What started off as a $365-per-year commitment has grown over time to more than $500 per year and much more with members going beyond the grant dollar and ensuring they build relationships with their grantee partners. As part of the Community Investment Network, SPIN is dedicated to directing resources to projects that support the health of Black communities. In the past year, SPIN has donated approximately $19,000 to support several Black-led Denver-area ventures, including:
- Sistahbiz Global Network, a hub for Black female business owners interested in expanding their networks;
- Star Girlz Empowerment, Inc., a mentorship and support program for young Black females between the ages of 10 and 25;
- Project Voyce, a youth empowerment organization that encourages young people to be civically engaged and a force for good in their communities; and
- Curls on the Block, a development program for young girls that focuses on nurturing their interest in Science, Technology, Engineering, Art, and Math (STEAM).

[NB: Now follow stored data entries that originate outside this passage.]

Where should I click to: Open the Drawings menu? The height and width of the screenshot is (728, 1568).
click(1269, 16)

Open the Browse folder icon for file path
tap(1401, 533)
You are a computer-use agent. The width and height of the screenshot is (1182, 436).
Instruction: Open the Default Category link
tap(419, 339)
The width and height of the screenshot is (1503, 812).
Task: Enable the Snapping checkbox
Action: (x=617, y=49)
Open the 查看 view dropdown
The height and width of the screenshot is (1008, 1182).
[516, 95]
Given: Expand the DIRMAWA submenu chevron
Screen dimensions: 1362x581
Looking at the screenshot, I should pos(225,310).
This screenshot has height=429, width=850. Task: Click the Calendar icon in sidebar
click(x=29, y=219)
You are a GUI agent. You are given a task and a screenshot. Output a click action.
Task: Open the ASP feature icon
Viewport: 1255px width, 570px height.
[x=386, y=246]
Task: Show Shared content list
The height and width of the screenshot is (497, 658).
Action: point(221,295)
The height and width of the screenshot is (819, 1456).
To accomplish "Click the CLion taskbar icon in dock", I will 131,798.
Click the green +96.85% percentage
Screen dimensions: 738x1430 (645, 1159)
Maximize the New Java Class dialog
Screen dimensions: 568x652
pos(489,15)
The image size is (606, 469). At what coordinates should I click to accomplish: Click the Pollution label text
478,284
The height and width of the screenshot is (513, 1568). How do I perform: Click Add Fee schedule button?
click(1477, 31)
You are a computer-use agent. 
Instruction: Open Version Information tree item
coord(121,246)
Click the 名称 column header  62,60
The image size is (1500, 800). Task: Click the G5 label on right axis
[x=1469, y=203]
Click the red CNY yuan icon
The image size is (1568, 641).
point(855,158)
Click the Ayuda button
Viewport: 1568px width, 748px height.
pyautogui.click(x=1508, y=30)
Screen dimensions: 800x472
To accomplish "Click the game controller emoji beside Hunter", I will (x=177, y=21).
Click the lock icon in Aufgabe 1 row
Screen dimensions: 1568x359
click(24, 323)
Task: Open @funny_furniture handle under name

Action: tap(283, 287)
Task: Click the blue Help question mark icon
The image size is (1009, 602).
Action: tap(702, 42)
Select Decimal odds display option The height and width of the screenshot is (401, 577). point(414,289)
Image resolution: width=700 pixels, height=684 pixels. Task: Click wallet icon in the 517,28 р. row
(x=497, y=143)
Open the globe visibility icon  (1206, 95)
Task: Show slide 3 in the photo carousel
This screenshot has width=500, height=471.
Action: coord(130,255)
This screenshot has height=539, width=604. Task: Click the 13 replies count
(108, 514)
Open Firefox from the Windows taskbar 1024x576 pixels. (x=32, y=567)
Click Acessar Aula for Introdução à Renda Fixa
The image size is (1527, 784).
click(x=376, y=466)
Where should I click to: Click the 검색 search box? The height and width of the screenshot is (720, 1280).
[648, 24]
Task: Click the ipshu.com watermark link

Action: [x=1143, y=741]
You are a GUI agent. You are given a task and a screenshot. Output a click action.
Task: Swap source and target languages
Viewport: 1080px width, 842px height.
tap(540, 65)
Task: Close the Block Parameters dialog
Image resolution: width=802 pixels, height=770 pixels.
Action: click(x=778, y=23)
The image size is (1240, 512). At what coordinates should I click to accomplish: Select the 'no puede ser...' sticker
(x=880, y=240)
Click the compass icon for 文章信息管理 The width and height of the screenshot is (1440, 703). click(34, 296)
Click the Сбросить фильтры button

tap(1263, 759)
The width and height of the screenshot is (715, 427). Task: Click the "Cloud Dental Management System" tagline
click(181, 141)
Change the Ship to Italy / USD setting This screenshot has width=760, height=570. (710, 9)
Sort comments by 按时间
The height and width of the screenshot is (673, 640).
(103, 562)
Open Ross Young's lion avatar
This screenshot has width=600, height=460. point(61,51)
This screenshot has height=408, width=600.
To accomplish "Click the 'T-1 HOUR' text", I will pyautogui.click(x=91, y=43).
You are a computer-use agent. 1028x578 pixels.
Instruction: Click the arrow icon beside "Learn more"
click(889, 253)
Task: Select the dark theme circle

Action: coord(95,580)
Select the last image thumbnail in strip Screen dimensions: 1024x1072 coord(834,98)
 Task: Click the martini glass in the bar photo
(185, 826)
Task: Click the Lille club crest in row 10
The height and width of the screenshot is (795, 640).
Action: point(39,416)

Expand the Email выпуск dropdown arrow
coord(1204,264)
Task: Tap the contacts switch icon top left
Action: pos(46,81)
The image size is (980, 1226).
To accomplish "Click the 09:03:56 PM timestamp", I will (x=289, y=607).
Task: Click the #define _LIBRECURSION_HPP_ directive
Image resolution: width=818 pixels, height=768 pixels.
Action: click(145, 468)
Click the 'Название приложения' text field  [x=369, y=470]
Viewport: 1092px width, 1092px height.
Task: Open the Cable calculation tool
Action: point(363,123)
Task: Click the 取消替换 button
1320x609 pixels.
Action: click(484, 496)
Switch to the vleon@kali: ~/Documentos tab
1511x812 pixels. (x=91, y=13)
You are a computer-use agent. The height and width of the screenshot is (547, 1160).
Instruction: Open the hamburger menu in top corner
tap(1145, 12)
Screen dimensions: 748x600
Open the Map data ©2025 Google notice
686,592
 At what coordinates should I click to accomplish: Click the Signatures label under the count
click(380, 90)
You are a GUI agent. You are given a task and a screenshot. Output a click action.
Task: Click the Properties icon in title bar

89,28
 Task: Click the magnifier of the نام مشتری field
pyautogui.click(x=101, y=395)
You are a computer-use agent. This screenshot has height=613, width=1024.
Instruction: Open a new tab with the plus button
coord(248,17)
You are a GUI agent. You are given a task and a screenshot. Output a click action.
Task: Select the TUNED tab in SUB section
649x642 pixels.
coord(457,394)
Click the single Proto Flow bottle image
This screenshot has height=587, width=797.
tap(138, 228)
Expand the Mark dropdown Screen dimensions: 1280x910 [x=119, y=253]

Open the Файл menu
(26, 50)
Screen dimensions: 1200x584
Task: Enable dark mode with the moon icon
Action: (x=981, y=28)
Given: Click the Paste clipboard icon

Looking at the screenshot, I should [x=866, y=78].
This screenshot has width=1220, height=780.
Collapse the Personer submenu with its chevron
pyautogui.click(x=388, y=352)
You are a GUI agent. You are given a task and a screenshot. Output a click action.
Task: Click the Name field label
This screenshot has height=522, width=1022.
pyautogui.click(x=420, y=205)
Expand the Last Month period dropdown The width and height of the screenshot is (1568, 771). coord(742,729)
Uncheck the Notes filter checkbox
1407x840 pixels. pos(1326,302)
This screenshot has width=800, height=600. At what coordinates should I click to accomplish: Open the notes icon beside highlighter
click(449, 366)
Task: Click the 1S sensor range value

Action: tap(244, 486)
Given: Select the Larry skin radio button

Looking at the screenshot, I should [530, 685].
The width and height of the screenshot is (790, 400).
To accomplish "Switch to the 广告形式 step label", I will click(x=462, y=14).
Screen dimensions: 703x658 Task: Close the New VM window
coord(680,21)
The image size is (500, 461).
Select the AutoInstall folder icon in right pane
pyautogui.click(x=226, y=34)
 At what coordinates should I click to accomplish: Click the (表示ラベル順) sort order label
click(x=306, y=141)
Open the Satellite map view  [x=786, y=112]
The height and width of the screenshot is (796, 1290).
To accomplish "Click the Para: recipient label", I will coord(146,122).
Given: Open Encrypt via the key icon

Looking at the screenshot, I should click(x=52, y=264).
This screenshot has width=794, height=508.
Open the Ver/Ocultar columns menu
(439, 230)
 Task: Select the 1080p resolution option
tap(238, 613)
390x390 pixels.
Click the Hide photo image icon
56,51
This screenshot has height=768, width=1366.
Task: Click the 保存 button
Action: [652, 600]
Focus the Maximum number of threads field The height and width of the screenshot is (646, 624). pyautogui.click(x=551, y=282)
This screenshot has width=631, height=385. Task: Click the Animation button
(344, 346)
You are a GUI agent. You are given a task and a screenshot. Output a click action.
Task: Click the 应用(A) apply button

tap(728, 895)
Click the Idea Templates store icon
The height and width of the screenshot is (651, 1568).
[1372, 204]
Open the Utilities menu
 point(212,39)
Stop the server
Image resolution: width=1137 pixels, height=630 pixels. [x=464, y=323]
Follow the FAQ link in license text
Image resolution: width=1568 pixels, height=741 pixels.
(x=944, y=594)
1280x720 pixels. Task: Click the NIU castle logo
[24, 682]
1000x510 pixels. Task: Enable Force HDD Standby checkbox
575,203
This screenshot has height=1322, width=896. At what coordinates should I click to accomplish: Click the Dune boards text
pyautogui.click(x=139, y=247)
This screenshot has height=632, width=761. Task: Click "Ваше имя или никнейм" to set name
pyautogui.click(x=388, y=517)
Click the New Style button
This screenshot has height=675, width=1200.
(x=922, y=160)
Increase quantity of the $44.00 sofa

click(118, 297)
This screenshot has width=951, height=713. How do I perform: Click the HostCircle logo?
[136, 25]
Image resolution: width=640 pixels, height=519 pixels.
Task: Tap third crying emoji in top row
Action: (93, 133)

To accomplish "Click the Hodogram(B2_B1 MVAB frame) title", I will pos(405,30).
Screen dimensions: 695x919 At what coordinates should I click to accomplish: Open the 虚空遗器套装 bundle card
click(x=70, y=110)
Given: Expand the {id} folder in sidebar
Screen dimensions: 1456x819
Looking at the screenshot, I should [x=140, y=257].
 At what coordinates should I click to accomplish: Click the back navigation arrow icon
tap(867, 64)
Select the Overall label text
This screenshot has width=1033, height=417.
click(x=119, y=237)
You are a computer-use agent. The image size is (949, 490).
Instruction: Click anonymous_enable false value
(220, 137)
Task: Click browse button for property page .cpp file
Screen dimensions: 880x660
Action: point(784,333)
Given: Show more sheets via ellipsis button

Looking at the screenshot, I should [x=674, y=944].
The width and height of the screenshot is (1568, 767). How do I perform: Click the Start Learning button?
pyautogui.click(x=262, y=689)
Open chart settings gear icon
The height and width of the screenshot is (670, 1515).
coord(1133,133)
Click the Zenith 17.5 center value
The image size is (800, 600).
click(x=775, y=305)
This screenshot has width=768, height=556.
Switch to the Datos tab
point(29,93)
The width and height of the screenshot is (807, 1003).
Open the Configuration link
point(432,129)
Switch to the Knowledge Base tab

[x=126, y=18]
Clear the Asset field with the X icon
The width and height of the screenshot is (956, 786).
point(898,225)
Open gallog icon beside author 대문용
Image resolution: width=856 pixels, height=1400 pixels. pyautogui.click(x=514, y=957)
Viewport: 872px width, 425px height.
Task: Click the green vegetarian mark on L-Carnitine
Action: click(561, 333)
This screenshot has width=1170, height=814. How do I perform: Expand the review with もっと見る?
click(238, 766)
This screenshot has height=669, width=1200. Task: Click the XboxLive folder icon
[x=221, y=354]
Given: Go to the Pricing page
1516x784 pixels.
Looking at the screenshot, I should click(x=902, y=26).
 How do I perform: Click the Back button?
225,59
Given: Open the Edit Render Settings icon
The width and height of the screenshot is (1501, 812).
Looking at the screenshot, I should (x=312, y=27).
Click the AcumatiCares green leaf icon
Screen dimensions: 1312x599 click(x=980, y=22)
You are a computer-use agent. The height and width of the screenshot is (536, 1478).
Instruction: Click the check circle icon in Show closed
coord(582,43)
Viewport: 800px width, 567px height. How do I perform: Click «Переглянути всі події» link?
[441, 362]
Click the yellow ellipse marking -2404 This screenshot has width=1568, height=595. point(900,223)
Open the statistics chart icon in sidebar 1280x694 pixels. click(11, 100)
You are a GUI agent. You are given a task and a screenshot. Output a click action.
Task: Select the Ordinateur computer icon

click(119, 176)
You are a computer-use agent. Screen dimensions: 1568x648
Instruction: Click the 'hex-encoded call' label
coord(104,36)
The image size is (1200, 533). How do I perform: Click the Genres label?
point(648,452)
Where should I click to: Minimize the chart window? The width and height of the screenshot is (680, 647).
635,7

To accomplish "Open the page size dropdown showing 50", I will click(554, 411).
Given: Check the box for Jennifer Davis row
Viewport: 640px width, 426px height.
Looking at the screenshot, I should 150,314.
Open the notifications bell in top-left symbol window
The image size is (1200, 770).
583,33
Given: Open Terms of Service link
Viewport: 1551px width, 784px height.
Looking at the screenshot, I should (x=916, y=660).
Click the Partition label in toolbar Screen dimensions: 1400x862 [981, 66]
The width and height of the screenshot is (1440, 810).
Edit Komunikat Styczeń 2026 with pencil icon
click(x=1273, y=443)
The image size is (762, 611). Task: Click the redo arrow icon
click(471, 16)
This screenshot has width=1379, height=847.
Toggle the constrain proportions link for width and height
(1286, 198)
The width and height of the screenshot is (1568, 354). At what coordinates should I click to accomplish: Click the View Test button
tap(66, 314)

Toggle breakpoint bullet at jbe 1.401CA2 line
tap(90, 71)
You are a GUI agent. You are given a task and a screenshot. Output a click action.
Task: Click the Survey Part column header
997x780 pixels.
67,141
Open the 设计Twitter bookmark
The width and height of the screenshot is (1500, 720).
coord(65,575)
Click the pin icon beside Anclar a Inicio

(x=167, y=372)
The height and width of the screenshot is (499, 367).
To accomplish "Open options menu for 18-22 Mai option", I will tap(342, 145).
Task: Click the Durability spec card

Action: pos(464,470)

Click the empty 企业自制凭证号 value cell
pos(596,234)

Though the 19 members of SPIN have an ambitious mission, the circle’s beginnings are humble and seeded in a collective desire to support the Black community.
A Vision for Black Women
Co-founded by Tanaka Shipp and Nneka McPhee in 2014, SPIN started off as a small circle of 14 Black women looking to make an impact in the Denver area. In its first year, SPIN raised $10,000 for local nonprofits.
“Tanaka and Nneka had a vision and saw a need in our community, not only in the community we focus on, but also in the professional realm of Black women,” said Amber Mitchell, a founding member of SPIN.
When the group first formed, each member committed to giving one dollar a day to a donor-advised fund. Meetings are held quarterly and, while informal, provide a space for the women to discuss important issues and strategize on how to make the most of their pooled funds.
“We make sure we have a grand time,” Mitchell said. “We are a group of women in a giving circle where we love spending time with each other. That has been the greatest experience of being a member and being a part of SPIN.”
“Together, SPIN is a group of women [who] come from different backgrounds, different skill sets, and we are passionate about contributions that we make into our community service projects,” said Micheline Merriwether, a member of SPIN and the group’s secretary. “It’s really a sisterhood.”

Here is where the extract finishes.